Weekly Update: 103 Days

103 Days Until Election Day

Election Day is 103 days away, and it’s never too early to begin preparing to elect candidates who support working people, our unions, and the issues which matter to us.  

Here are two things to do today to make sure you’re ready:

1. Update your voter registration!

Make sure your address is updated, especially if you’ve recently moved.
Click here to get started.

2.  Sign up to volunteer!

We will hold canvasses and phone banks across the state starting after Labor day. Volunteering for union-endorsed candidates is a great way to get out, meet new people, and help Oregon continue to advance policies like raising the minimum wage, paid sick days, and more. Click here to sign up.

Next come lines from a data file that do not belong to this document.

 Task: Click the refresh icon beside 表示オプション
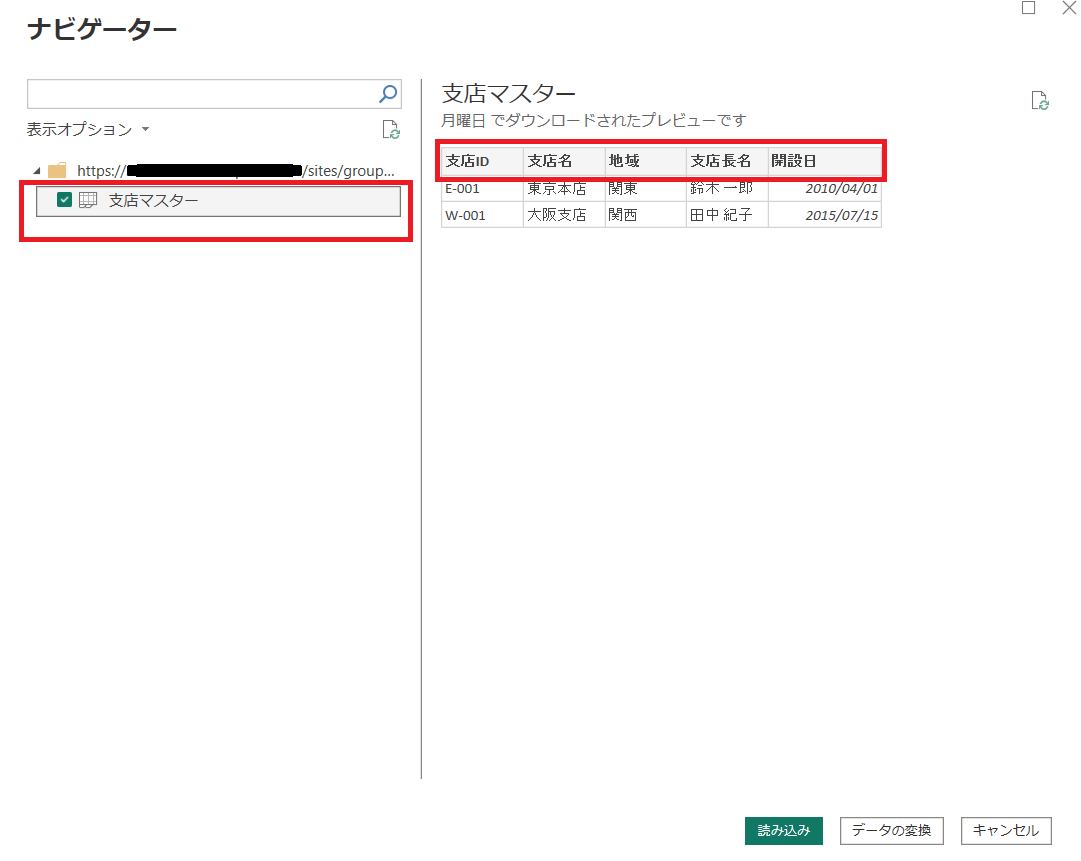[x=390, y=129]
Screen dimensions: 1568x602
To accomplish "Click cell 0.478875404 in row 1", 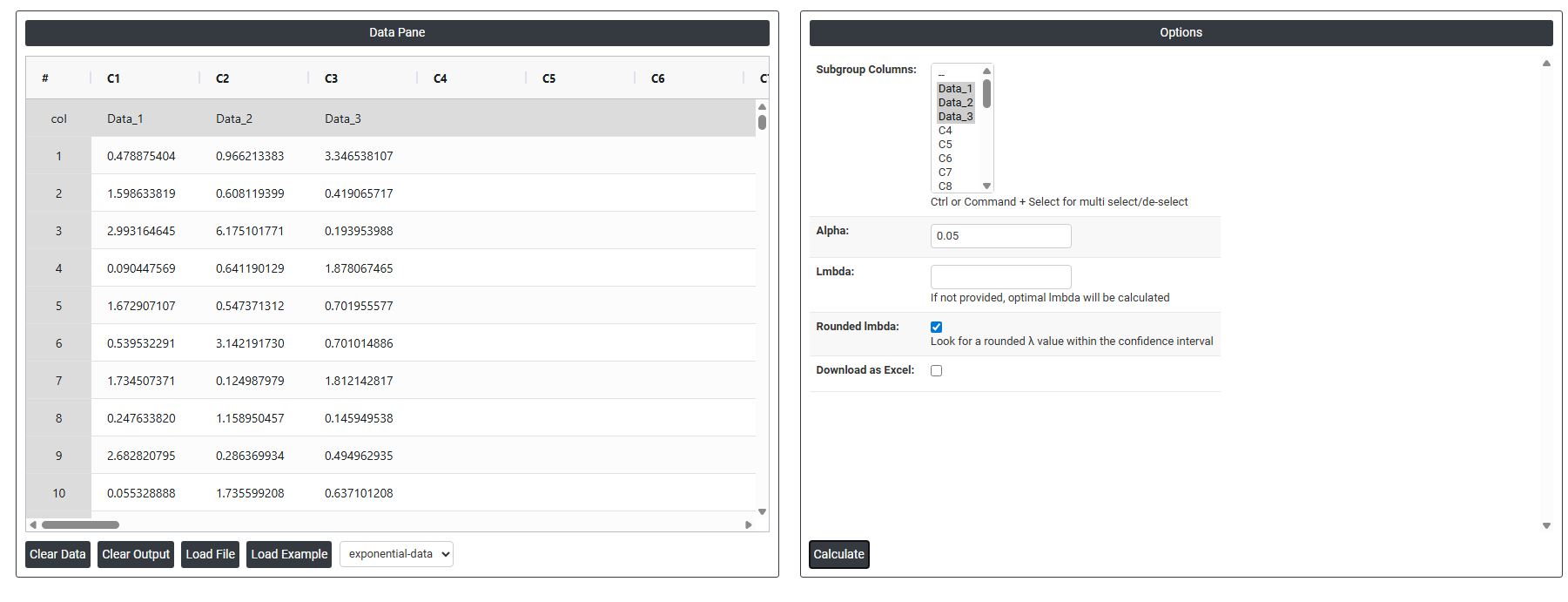I will click(x=141, y=156).

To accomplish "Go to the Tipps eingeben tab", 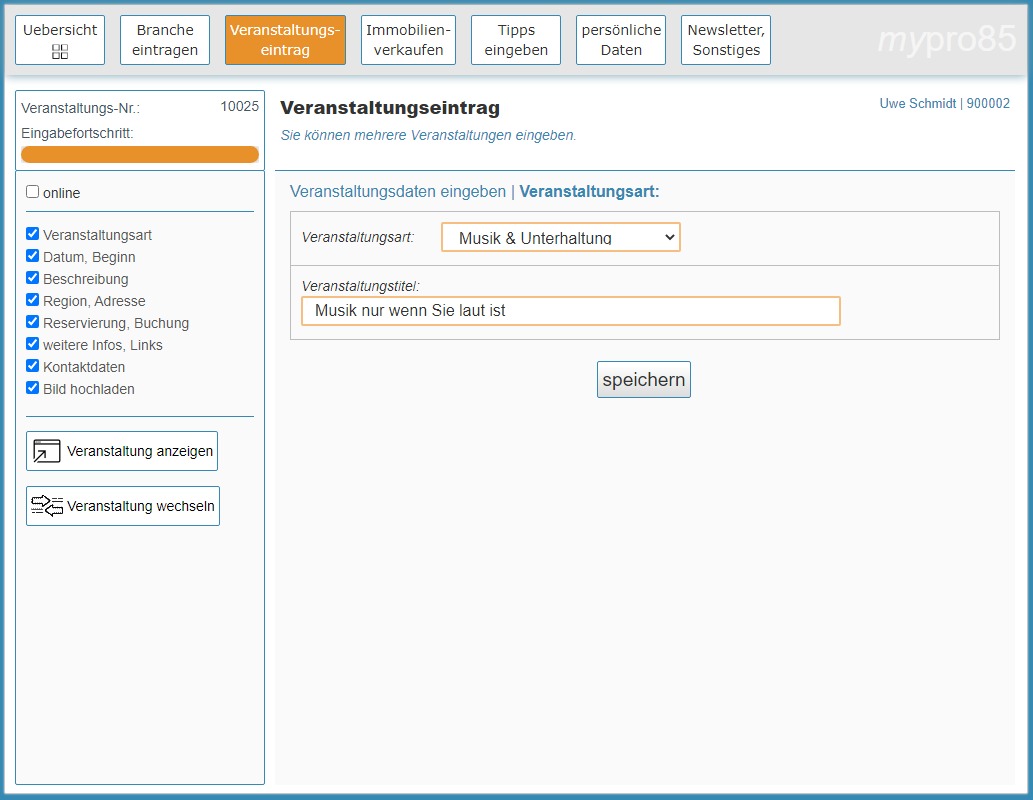I will click(x=516, y=40).
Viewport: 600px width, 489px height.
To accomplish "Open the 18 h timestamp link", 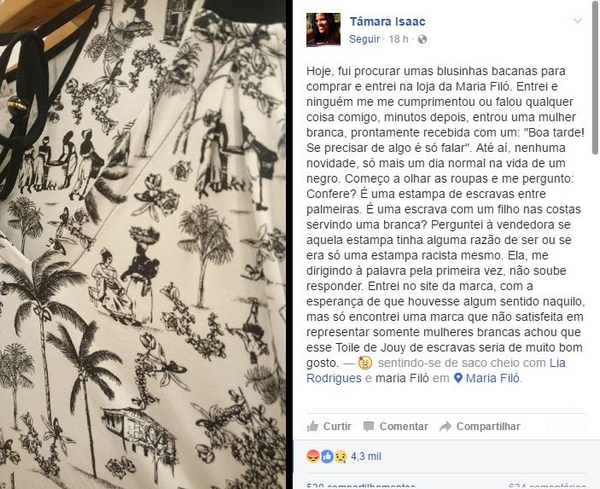I will tap(398, 39).
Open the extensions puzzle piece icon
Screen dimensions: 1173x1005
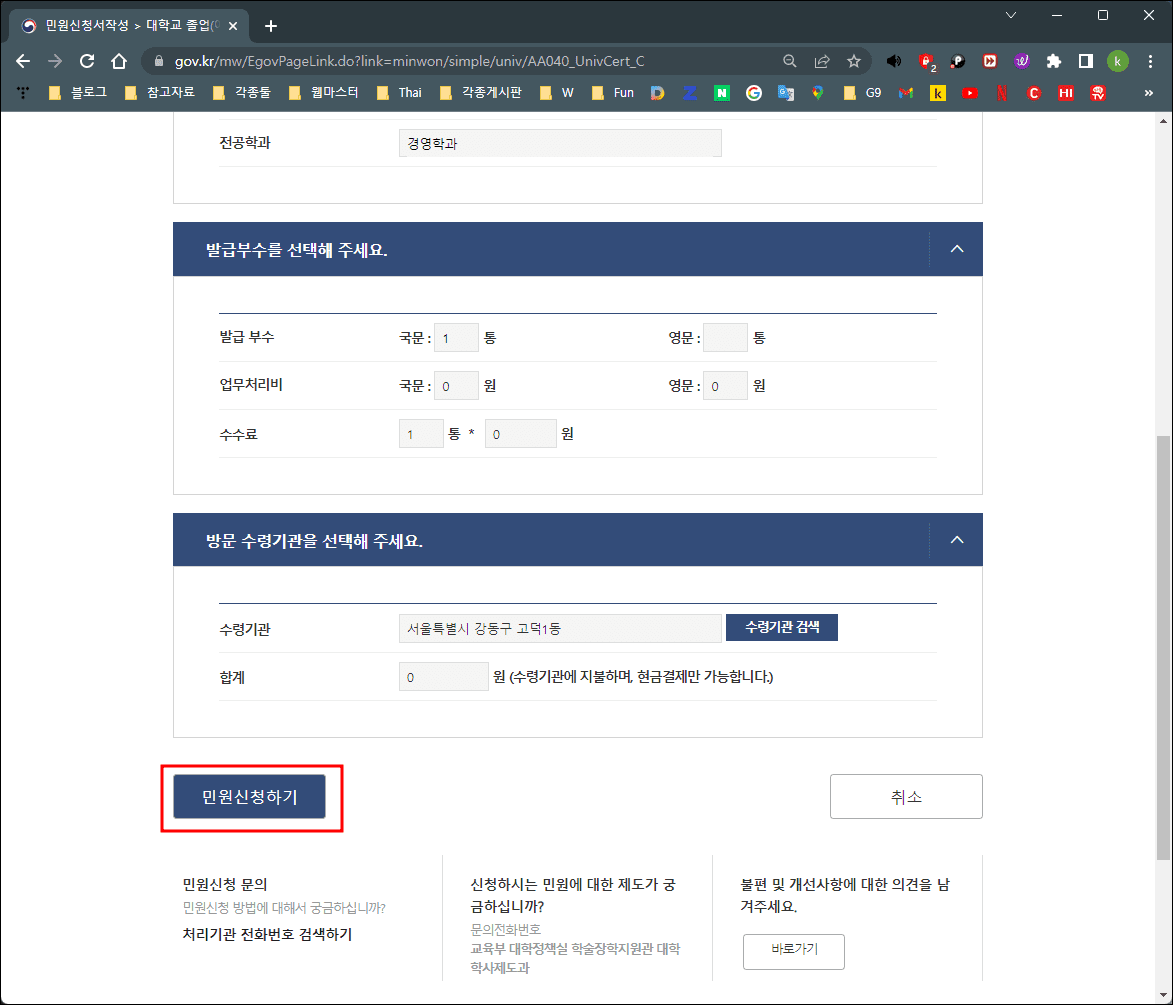(1054, 60)
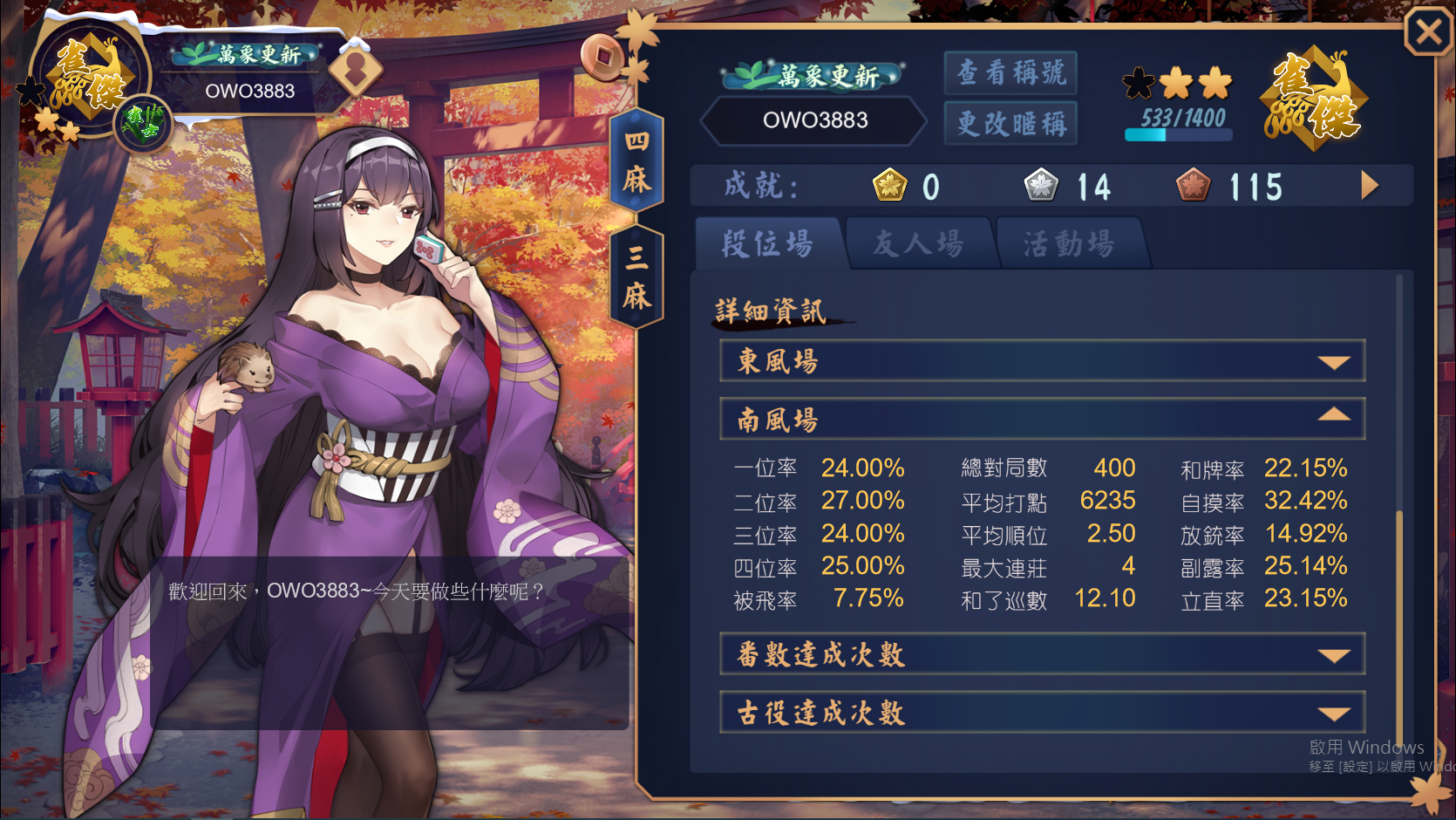The image size is (1456, 820).
Task: Click the gold achievement badge icon
Action: pos(889,185)
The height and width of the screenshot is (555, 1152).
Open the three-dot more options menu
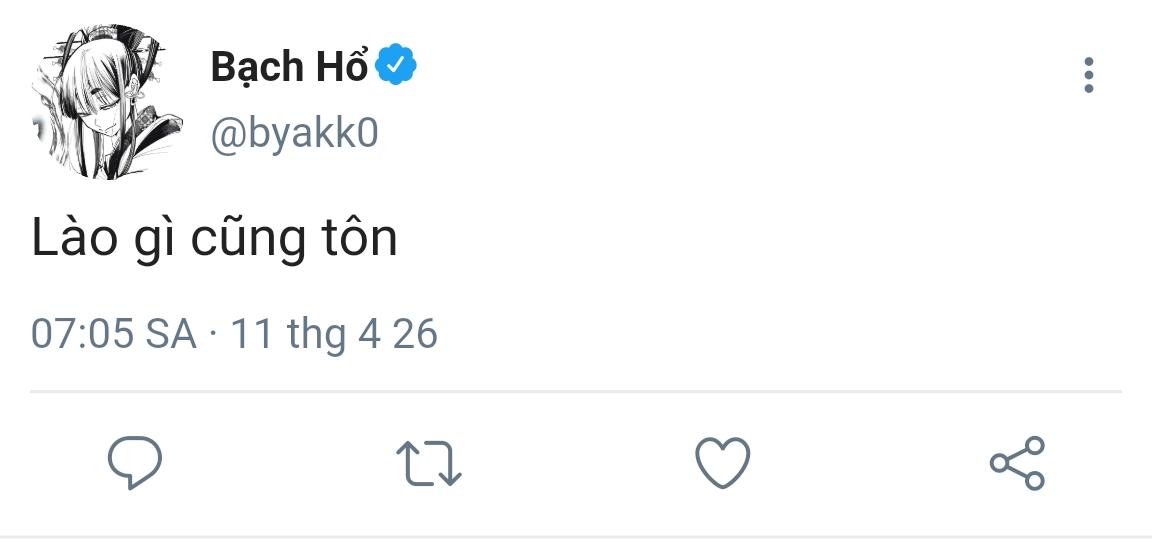coord(1089,75)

The Democratic National Convention is underway in Philadelphia this week, and some familiar faces to Oregon’s union movement spoke to delegates on the first day of the DNC:

Senator Jeff Merkley

Oregon Speaker of the House Tina Kotek

AFL-CIO President Richard Trumka

The working people of the AFL-CIO proudly congratulate Hillary Clinton as the first female presidential nominee of a major party. Clinton said labor will always have a champion in the White House and a seat at the table if she is president. Clinton stands with working people and believes unions are critical to providing safe, good-paying jobs for people to provide for their families.

She has a strong history advocating for working families. Clinton believes that paid family leave, earned sick days, fair schedules, equal pay for women and quality affordable child care are critical for working families in today's economy.  

My Life Matters to the Labor Movement

The following is from the AFL-CIO Now Blog and was written by Nancy Luc, Chair of the Greater Boston Labor Council Futures Committee

This month has hit me hard with news that not once, but twice, black lives were lost at the hands of police officers. And then even more violence unfolded in Dallas and Baton Rouge, La. While the locations of these most recent events are far from Boston, where I live and work, they have hurt me so deeply I feel I must respond.

The time for “political correctness,” for fear of speaking out, for avoiding the conversation about what is happening in our country has ended. Silence is no longer an option when we are confronted by racist violence. Dr. Martin Luther King Jr. once said, “In the End, we will remember not the words of our enemies, but the silence of our friends.” We as the labor movement cannot remain silent any longer because silence has equaled consent for too long in this country and has allowed the cycle of violence to continue.

I applaud the statements of our national leaders about these recent events. I was particularly moved that AFL-CIO President Richard Trumka proclaimed, “Labor cannot and will not sit on the sidelines when it comes to racial justice.”

The challenge is in translating this strong commitment to our workplaces and our communities across the country. The AFL-CIO’s Labor Commission on Racial and Economic Justice came to Boston just a few months ago, and I participated in a conversation with local labor leaders about how we can, together, address racism. This was an important step, and I am eager to press on together to confront racism wherever we see it, whether in our movement or in our streets.

If we are truly brothers and sisters as we say we are, then take these words from your sister as a rallying cry and stand shoulder to shoulder with me as we actively work toward changing the way we view each other, changing our justice system and ending all systems of oppression in our country. Listen to what black union members have to say about what is happening in our country and in our unions. Support black leadership in our movement. Join me in the streets when we march for racial justice.

Not everyone reading this will agree with me that the labor movement must take on racism loudly and persistently wherever we see it. As a leader of a young worker group, I feel it is part of my charge to push the labor movement to change and be relevant to the next generation, even if that change can feel uncomfortable. Right now my heart hurts and is heavy, and I am asking you to stand with me, even if it feels uncomfortable. Together, we must show our country and the world which side our movement is on. Will you stand with me in letting the world know that Black Lives Matter to the labor movement?